*ACTIVITY*. Each word in the data below should be copied exactly; the images should not.

Screenshot grounding data:
· · ·

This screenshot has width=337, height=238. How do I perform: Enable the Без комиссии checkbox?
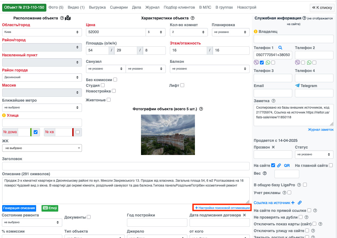[115, 80]
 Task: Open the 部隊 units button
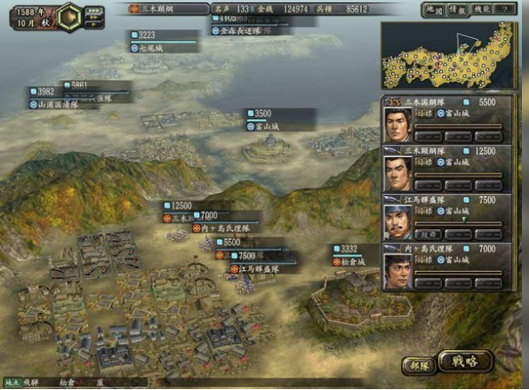420,366
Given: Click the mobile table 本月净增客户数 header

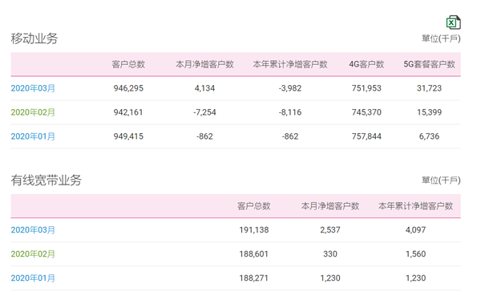Looking at the screenshot, I should click(x=204, y=64).
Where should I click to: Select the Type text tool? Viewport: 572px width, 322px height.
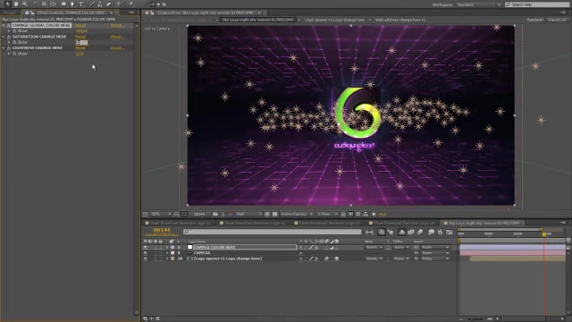pyautogui.click(x=81, y=4)
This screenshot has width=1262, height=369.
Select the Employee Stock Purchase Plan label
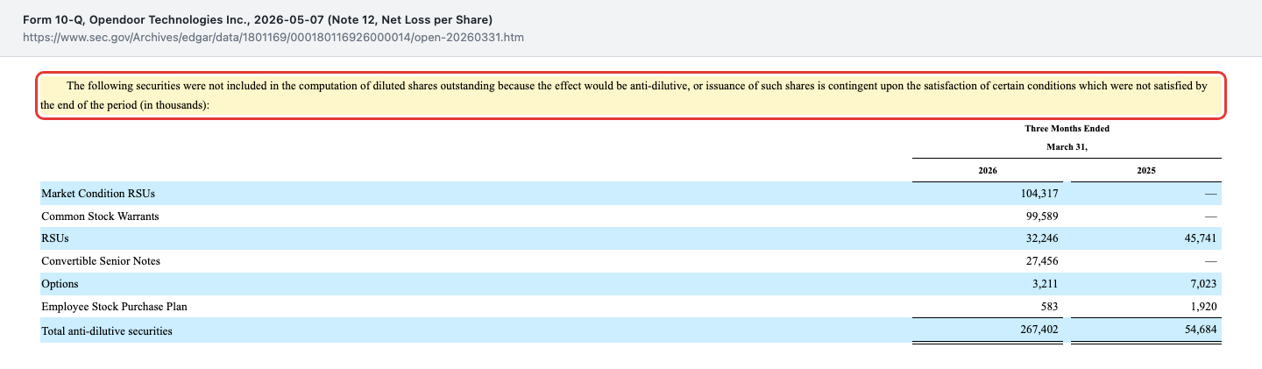(x=114, y=307)
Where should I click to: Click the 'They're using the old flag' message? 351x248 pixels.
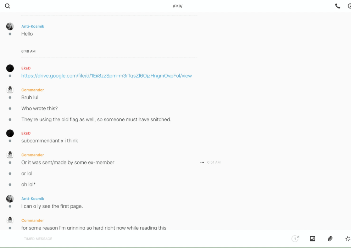[96, 119]
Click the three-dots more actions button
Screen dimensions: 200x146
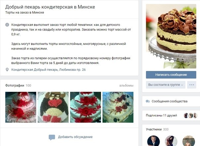click(x=192, y=85)
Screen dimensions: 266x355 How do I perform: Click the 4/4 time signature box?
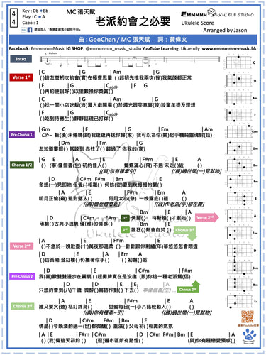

· · ·

*RESULT*.
This screenshot has width=337, height=238. How do I perform: Enable the Без комиссии checkbox?
[115, 80]
 Task: Open the 部隊 units button
420,366
Given: Click the mobile table 本月净增客户数 header

Looking at the screenshot, I should click(x=204, y=64).
Where should I click to: Select the Type text tool? Viewport: 572px width, 322px height.
pyautogui.click(x=81, y=4)
This screenshot has width=1262, height=369.
Select the Employee Stock Purchase Plan label
(x=114, y=307)
Where should I click to: Click the 'They're using the old flag' message? 351x248 pixels.
[96, 119]
Click the three-dots more actions button
Screen dimensions: 200x146
click(x=192, y=85)
Screen dimensions: 266x355 How do I perform: Click the 4/4 time signature box?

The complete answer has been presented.